Date of Completion

12-1-2014

Embargo Period

12-1-2024

Keywords

Modernity, Hispanism, Coloniality, Primorriverismo, Transatlantic Periodicals, Hispanic Atlantic (1920).

Major Advisor

Prof. Gustavo Nanclares

Associate Advisor

Prof. Miguel Gomes

Associate Advisor

Prof. Ana María Díaz-Marcos

Field of Study

Spanish

Degree

Doctor of Philosophy

Open Access

Open Access

Abstract

After the definitive dismantling of the Spanish colonial order in 1898, and throughout the first three decades of the twentieth century, the flow of emigrants, exiles, writers, journalists, travelers, diplomats, historians, and students, from America to Spain and vice versa, did not cease, but became stronger. This movement of transatlantic exchange and social interaction reflected upon the macro-cultural field what the commercial relationships involving the trade of raw materials and import-export articles was displaying in the macroeconomic sphere at the time: a renewed, but problematic attitude of interest towards the former metropolis and colonies, respectively. This cultural and economic rapprochement was particularly significant in the 1920 decade, when the imagining of a great Hispanic trans-nation disseminated across the Atlantic became apparent.

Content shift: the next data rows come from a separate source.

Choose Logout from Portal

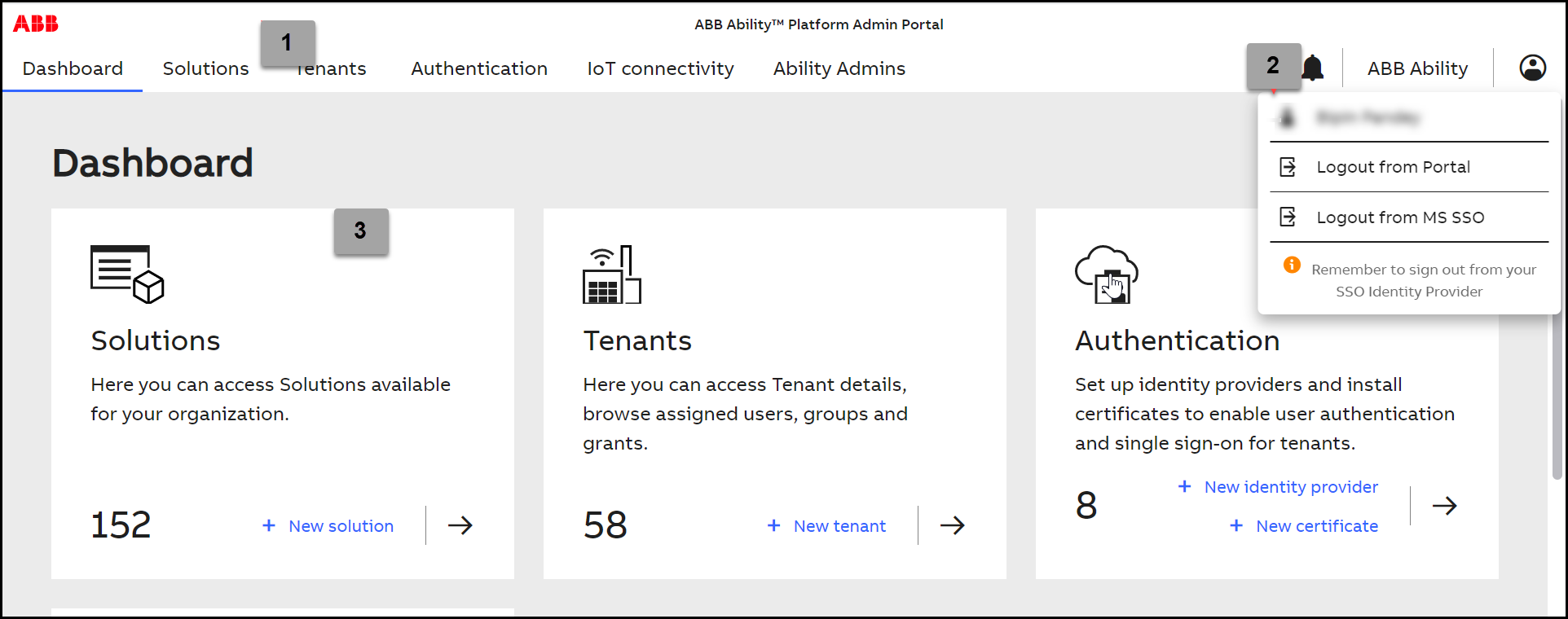[1393, 167]
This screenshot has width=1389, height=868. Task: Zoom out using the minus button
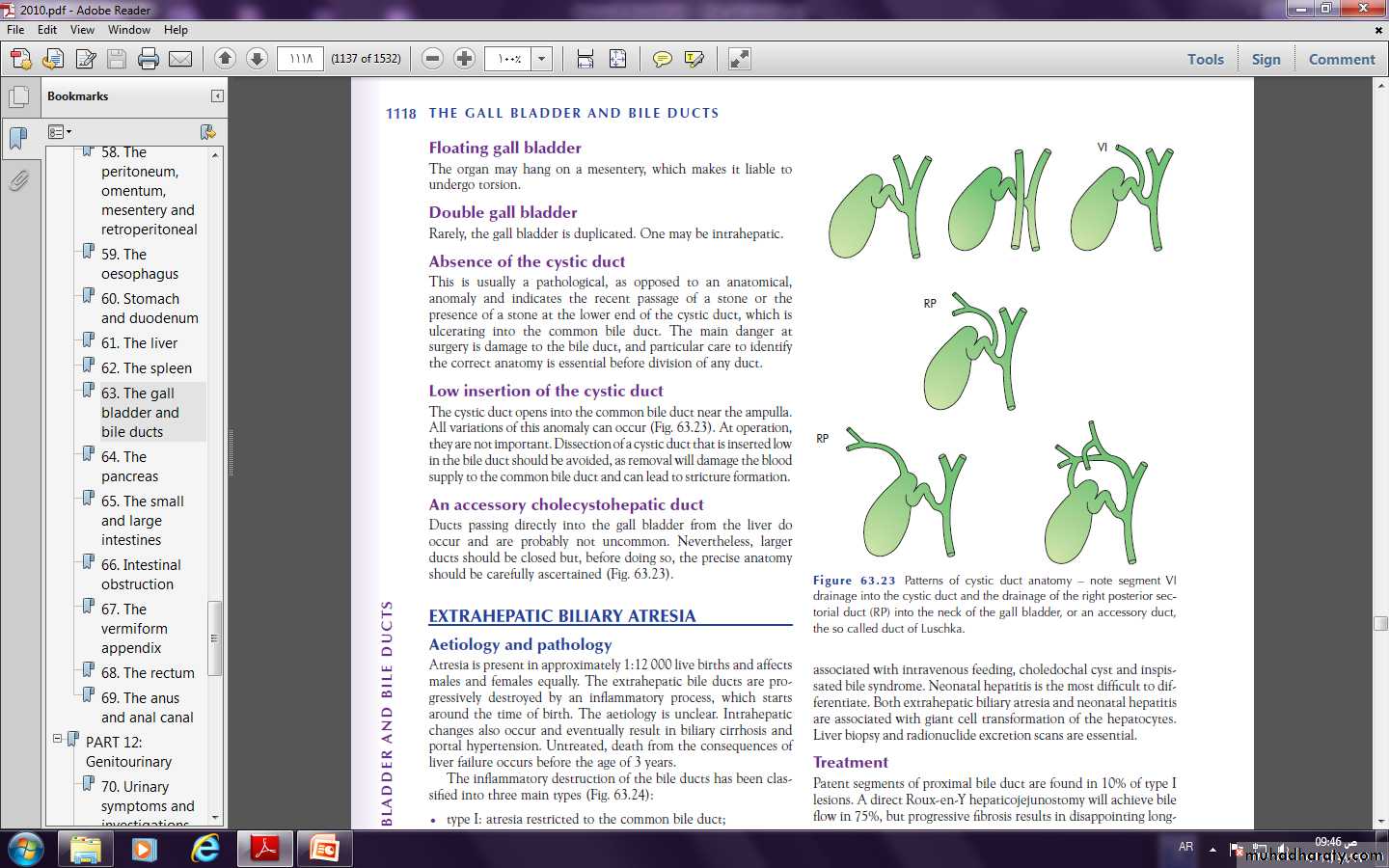[433, 59]
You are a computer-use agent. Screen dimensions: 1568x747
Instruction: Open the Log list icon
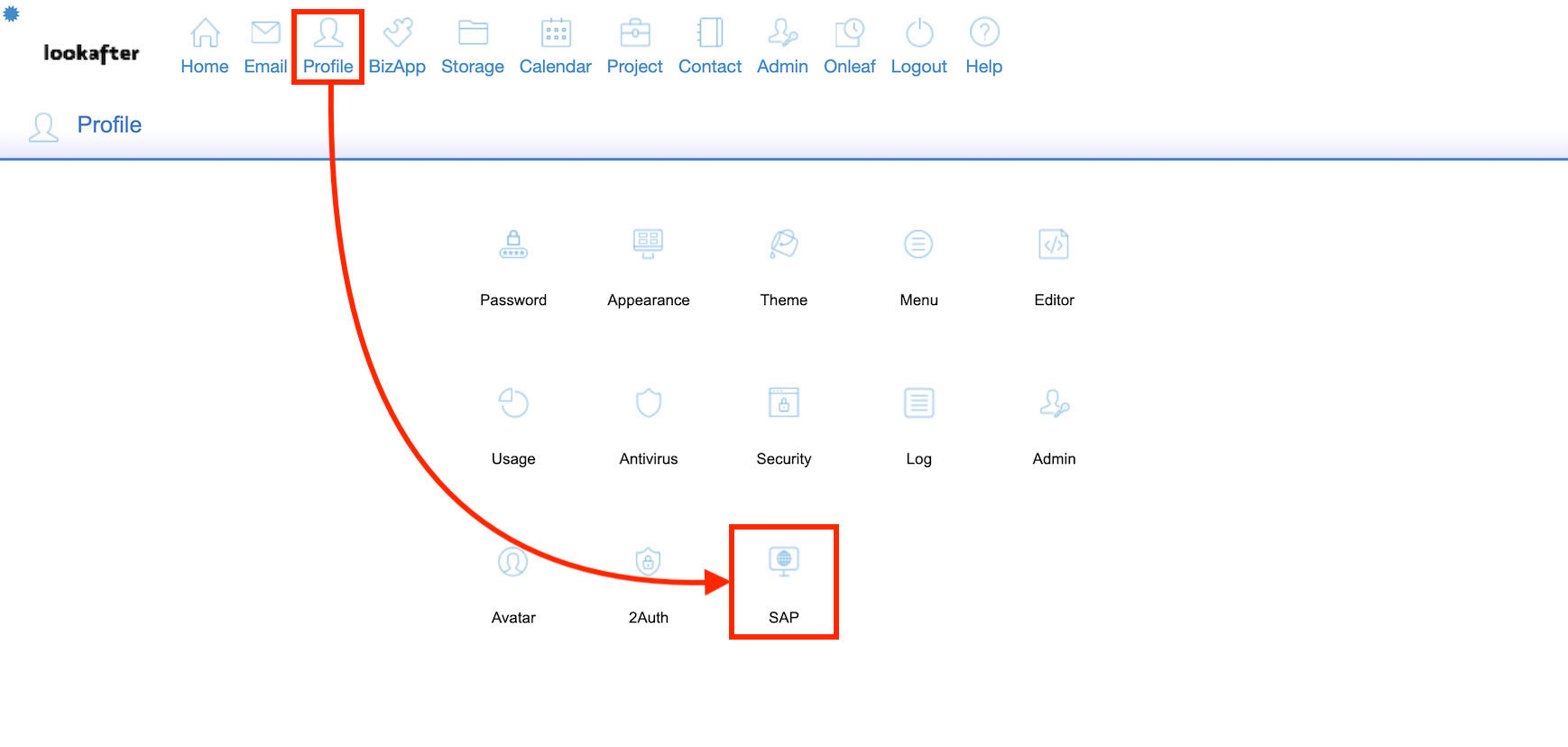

Through the analysis of three transatlantic periodicals, Revista de la Raza (1914-1928), Raza española (1919-1930) y Revista de las Españas (1926-1930), as well as other additional archival documents, this dissertation investigates the complex intertwined triangular connection between hegemonic power (Primo de Rivera’s regime), cultural institutions (periodicals) and ideology (the discourses of Hispanism) in the 1920 Hispanic world. Throughout four chapters, this study examines the Hispanic postcolonial/transatlantic relationships between 1824 and 1930, the historical, cultural, and economic conditions of emergence and development of Hispanism, its institutionalization as a technology of the Spanish authoritarian power of Miguel Primo de Rivera (1923-1930), and the textual and symbolic strategies that enabled the homogeneization of the Hispanic socio-cultural national bodies through the discourses of Hispanism. In the case of Spain, Hispanism was particularly convenient both, to carry out the homogenization of the multicultural and multinational diversity in which non-state nationalisms like “catalanismo” were based, and to unify the national body under a modern corporative nation-state. In the other side of the Atlantic, Hispanism allowed the legitimation of a white lineage and a catholic tradition that helped counteracted the claims of “indigenismo” and, liberal/Marxist feminist movements. This dissertation argues that, in its attempt to respond to modern times and its logic of material progress and national homogeneity, these periodicals and their socio-cultural agents symbolically reproduced the dark side of Hispanic modernity: the discourse of coloniality.